Stored data
BEGIN

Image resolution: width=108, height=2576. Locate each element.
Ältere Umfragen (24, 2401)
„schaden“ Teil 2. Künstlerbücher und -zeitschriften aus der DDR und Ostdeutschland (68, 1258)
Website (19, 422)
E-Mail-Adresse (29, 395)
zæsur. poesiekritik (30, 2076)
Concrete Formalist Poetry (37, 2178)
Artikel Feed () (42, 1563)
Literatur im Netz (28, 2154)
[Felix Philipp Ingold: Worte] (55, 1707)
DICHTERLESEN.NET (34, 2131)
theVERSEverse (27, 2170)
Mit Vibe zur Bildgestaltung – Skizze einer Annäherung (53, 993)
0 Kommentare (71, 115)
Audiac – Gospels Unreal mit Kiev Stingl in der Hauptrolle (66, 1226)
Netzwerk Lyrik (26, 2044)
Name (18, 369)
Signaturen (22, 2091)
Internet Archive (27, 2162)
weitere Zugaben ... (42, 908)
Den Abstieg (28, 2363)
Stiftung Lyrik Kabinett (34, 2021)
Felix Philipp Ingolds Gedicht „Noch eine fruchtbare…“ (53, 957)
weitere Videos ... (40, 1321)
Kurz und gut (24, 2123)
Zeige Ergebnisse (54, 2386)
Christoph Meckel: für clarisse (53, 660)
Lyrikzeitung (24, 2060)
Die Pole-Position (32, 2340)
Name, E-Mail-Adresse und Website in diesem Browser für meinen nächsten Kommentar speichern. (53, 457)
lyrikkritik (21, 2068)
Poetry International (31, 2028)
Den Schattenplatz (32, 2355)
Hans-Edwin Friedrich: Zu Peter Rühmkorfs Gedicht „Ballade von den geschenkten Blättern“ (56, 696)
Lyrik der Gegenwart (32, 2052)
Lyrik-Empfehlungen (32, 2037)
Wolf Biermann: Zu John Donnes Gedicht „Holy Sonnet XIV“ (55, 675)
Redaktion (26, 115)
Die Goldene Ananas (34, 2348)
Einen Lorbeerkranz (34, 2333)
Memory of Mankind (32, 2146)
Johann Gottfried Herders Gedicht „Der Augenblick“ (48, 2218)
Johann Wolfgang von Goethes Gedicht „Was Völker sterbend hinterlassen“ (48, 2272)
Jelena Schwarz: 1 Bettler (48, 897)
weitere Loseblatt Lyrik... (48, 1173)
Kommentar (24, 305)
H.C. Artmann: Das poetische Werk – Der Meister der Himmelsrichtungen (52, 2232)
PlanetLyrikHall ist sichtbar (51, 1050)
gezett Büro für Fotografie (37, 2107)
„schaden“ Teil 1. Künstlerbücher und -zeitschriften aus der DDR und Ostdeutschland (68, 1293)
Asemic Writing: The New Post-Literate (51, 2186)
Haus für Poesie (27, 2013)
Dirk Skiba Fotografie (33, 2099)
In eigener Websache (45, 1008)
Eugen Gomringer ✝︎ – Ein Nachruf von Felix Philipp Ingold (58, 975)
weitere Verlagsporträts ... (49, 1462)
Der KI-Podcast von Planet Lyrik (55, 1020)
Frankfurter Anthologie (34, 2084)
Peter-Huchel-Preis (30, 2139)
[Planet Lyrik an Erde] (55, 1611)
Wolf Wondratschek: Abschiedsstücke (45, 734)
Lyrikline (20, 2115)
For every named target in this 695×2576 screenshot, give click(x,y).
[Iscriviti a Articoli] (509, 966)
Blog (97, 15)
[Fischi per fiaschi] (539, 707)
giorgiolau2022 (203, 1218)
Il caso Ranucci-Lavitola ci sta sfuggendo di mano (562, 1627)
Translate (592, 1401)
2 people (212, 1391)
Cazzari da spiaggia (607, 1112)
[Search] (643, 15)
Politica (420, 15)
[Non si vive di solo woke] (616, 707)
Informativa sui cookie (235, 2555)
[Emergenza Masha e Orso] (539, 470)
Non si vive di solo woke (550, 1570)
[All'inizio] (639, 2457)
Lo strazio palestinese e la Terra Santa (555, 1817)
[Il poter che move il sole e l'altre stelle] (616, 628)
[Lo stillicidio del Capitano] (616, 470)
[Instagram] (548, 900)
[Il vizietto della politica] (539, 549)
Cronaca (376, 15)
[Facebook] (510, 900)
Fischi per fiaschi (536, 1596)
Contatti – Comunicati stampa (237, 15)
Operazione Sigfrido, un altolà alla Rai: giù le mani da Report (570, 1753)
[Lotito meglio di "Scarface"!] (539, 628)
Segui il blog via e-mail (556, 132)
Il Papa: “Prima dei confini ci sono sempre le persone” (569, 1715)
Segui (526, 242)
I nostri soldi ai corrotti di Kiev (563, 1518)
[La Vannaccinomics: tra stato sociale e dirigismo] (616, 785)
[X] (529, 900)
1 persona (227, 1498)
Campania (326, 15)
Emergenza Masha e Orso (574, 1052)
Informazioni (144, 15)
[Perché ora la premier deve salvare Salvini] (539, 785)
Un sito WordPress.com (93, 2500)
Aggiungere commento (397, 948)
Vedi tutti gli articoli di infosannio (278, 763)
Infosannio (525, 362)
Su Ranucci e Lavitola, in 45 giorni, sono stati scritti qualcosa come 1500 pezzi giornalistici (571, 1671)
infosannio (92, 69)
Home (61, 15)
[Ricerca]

END

**What is needed:**
Write the lines out again exactly, from the one containing "Translate (592, 1401)" through the last line of the records, and include no other lines.

**Problem solution:**
Translate (592, 1401)
2 people (212, 1391)
Cazzari da spiaggia (607, 1112)
[Search] (643, 15)
Politica (420, 15)
[Non si vive di solo woke] (616, 707)
Informativa sui cookie (235, 2555)
[Emergenza Masha e Orso] (539, 470)
Non si vive di solo woke (550, 1570)
[All'inizio] (639, 2457)
Lo strazio palestinese e la Terra Santa (555, 1817)
[Il poter che move il sole e l'altre stelle] (616, 628)
[Lo stillicidio del Capitano] (616, 470)
[Instagram] (548, 900)
[Il vizietto della politica] (539, 549)
Cronaca (376, 15)
[Facebook] (510, 900)
Fischi per fiaschi (536, 1596)
Contatti – Comunicati stampa (237, 15)
Operazione Sigfrido, un altolà alla Rai: giù le mani da Report (570, 1753)
[Lotito meglio di "Scarface"!] (539, 628)
Segui il blog via e-mail (556, 132)
Il Papa: “Prima dei confini ci sono sempre le persone” (569, 1715)
Segui (526, 242)
I nostri soldi ai corrotti di Kiev (563, 1518)
[La Vannaccinomics: tra stato sociale e dirigismo] (616, 785)
[X] (529, 900)
1 persona (227, 1498)
Campania (326, 15)
Emergenza Masha e Orso (574, 1052)
Informazioni (144, 15)
[Perché ora la premier deve salvare Salvini] (539, 785)
Un sito WordPress.com (93, 2500)
Aggiungere commento (397, 948)
Vedi tutti gli articoli di infosannio (278, 763)
Infosannio (525, 362)
Su Ranucci e Lavitola, in 45 giorni, sono stati scritti qualcosa come 1500 pezzi giornalistici (571, 1671)
infosannio (92, 69)
Home (61, 15)
[Ricerca]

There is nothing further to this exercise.